Parallelizing 3rd Party API Calls in Long-Running Jobs

I’m working on a Rails 5 application that has long-running jobs (several hours) where I call various 3rd party APIs and store the results into a Postgres database. I’m trying to minimize the time it takes for this process to complete, and would like to parallelize it. Two questions:

  1. What are the best ways to avoid blocking I/O in a Rails application? I’ve had some success using thread pools from the concurrent-ruby gem in Rails but still encounter situations where I run out of threads. This solution is very hacky from a Rails perspective as it requires wrapping lots of logic in Rails.application.executor.wrap. I’ve also looked into EventMachine and Phusion Passenger which claim to provide “evented” server characteristics, but am not certain as to their downsides. I’ve also heard that blocking I/O is just a way of life when it comes to Ruby, and that I should consider spinning up more production instances and distribute the work between them in order to compensate for the time lost to blocking I/O.

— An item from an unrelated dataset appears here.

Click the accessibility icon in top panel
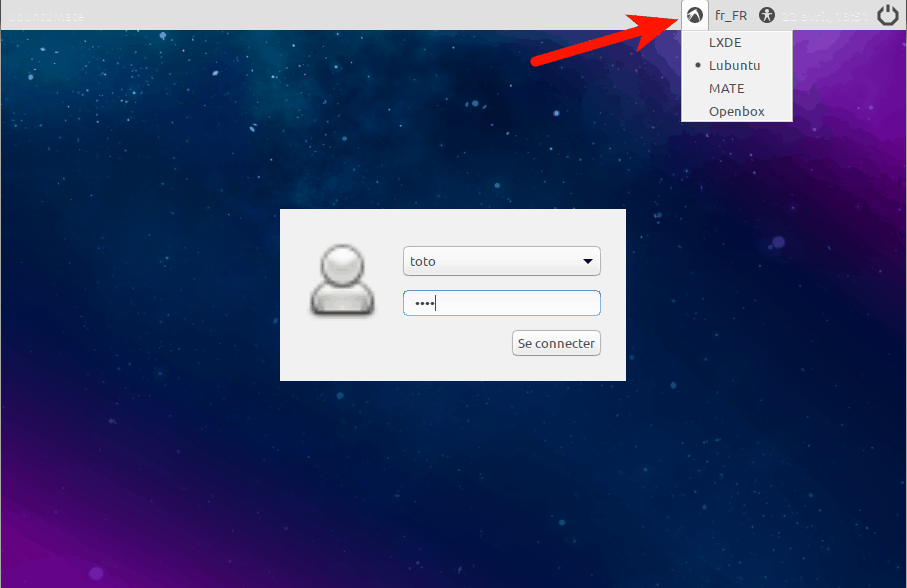 (x=767, y=15)
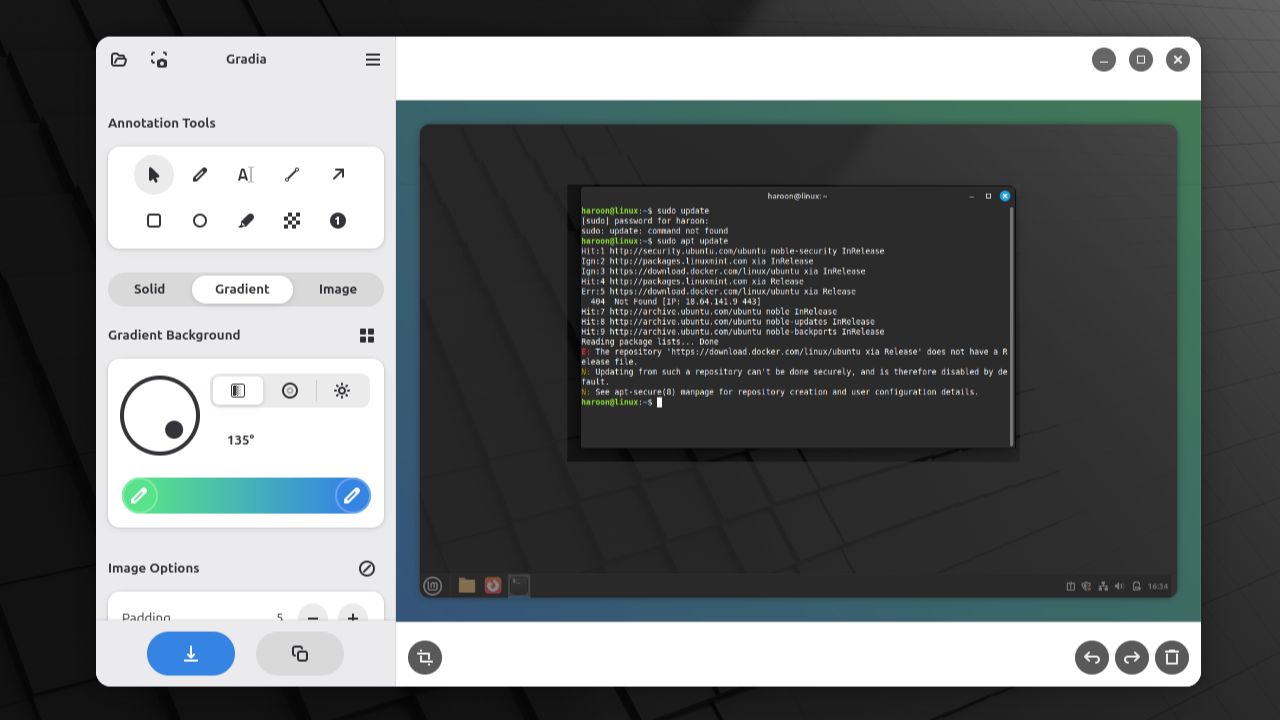
Task: Save the image with the download button
Action: tap(190, 653)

  2. What are some canonical ways to split up long running jobs across multiple machines, and where can I learn more about dev ops in general? I’m finding that learning web app development is becoming very easy, but learning dev ops is extremely difficult. For context, I’m using Azure.

Thanks!

2 Likes

Generally, I’ve found it easy to off-load the actual “separate processes” or “threading” work to a job processing gem like:

GitHub - collectiveidea/delayed_job: Database based asynchronous priority queue system -- Extracted from Shopify or GitHub - mperham/sidekiq: Simple, efficient background processing for Ruby

Then, all you have to do is break your large long-running job into a bunch of little jobs that can run in parallel.